INPUT
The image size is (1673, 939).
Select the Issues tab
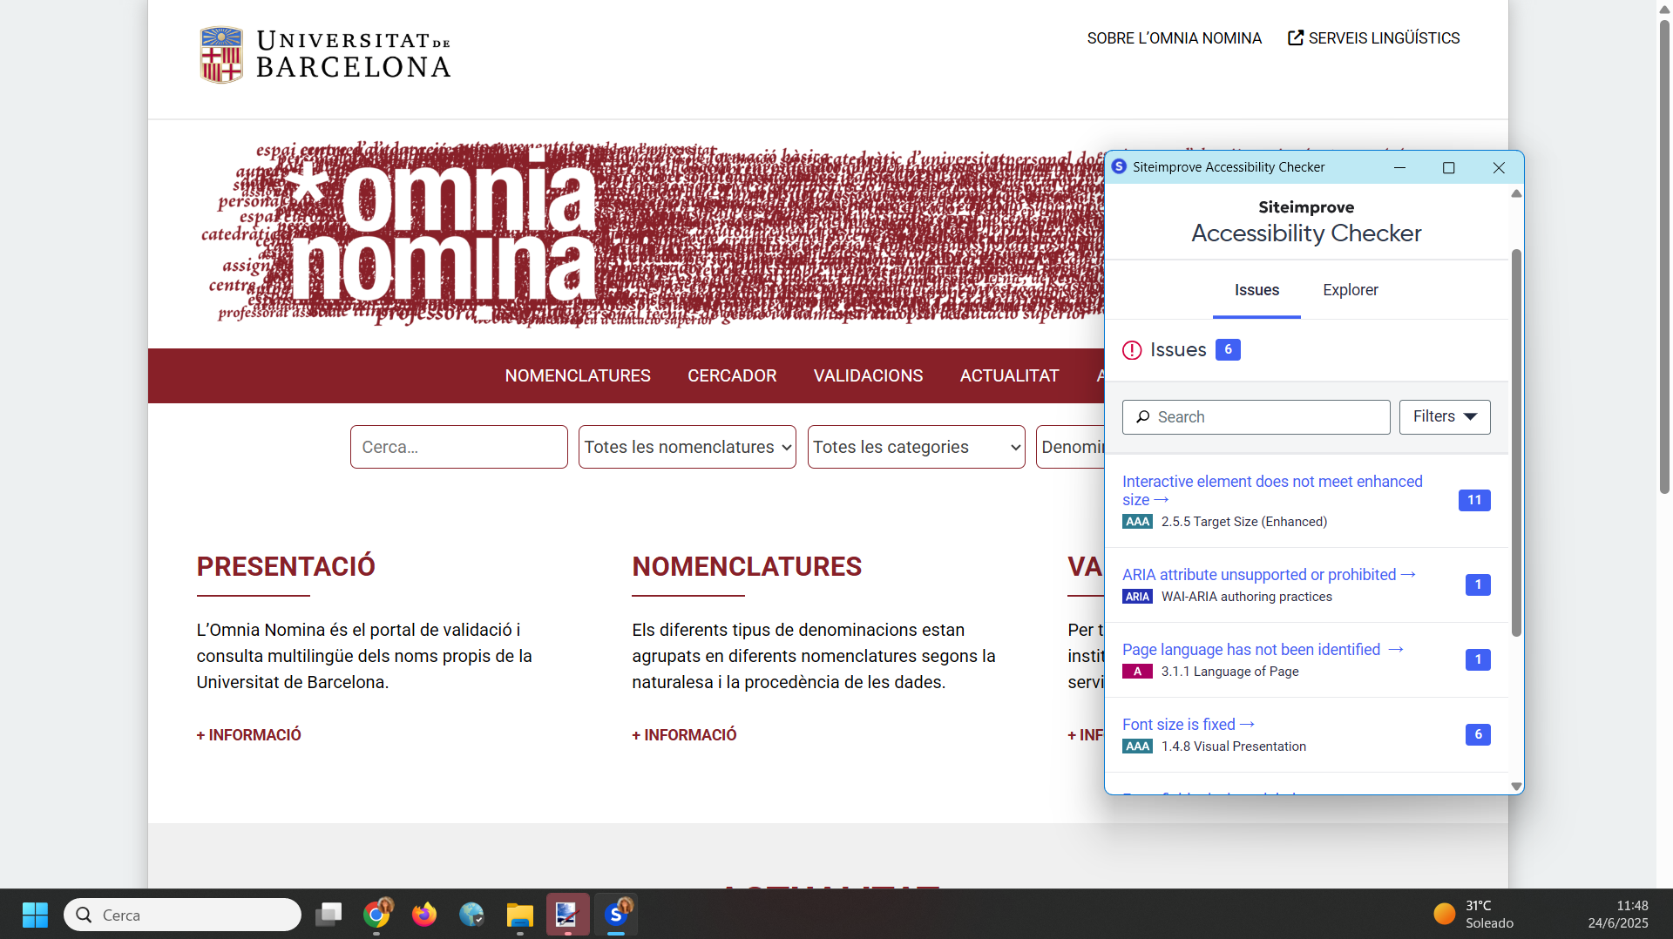pos(1256,290)
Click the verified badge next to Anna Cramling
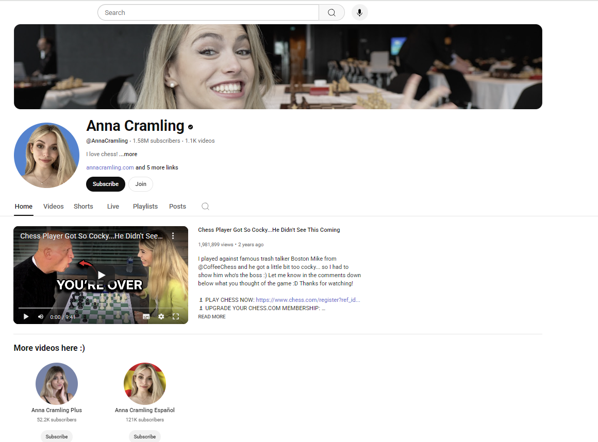The image size is (598, 442). pos(190,127)
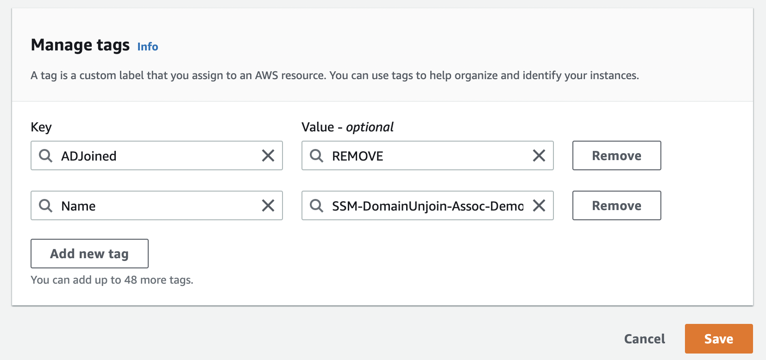Save the tag changes
This screenshot has width=766, height=360.
tap(718, 339)
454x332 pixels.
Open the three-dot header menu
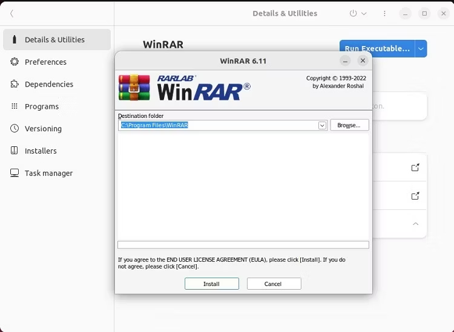[384, 13]
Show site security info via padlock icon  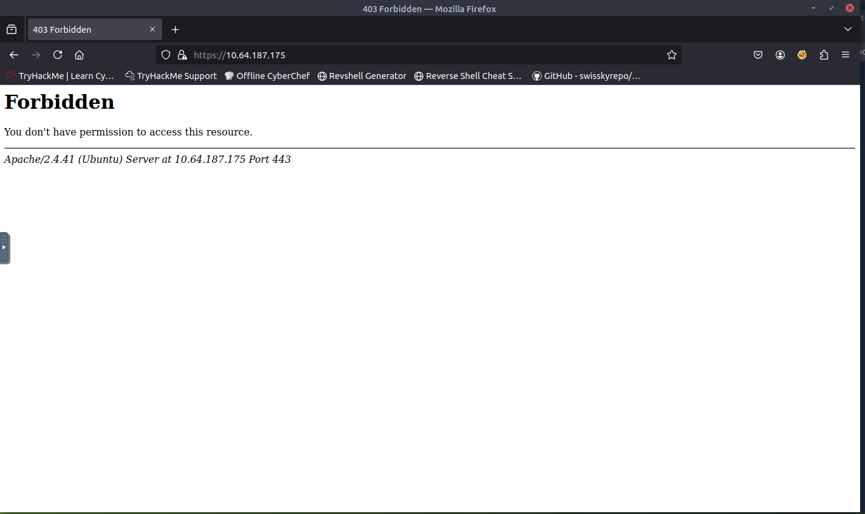pyautogui.click(x=182, y=55)
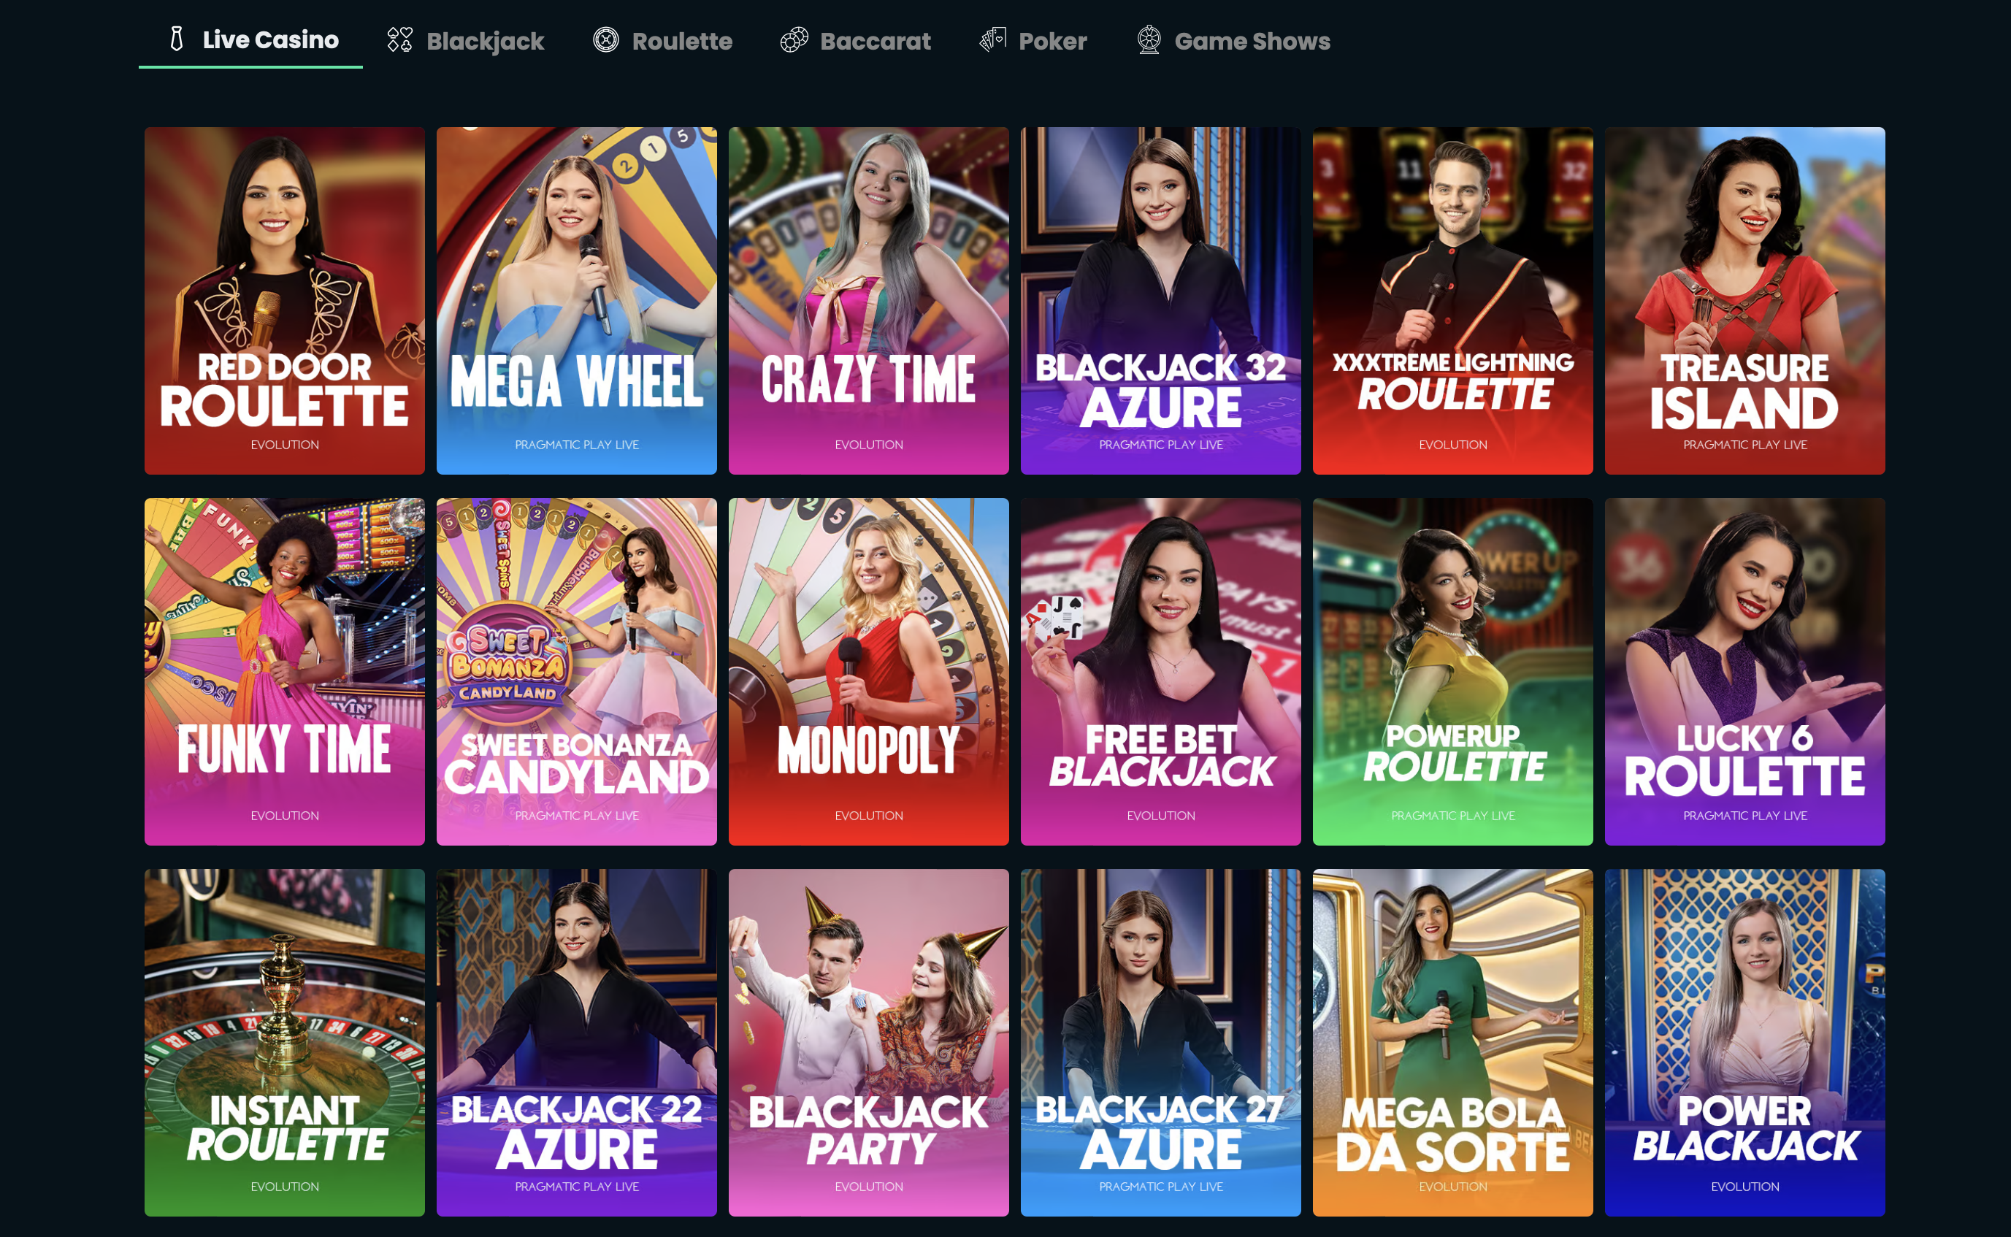Open Treasure Island game tile
The width and height of the screenshot is (2011, 1237).
coord(1745,300)
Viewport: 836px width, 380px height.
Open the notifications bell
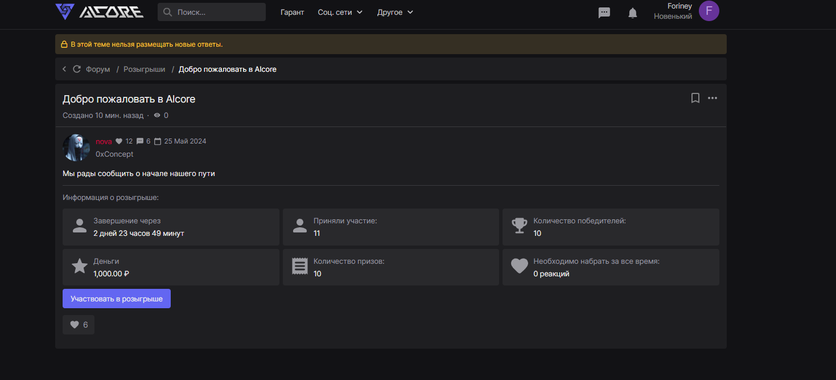[x=632, y=13]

PROBLEM DETAILS
Word for word, set down the lines from the line with "Viewport: 836px width, 380px height." through the last line of the entries, and nothing else; the pictures stay out.

SOLVED PROBLEM
Viewport: 836px width, 380px height.
Open the notifications bell
[x=632, y=13]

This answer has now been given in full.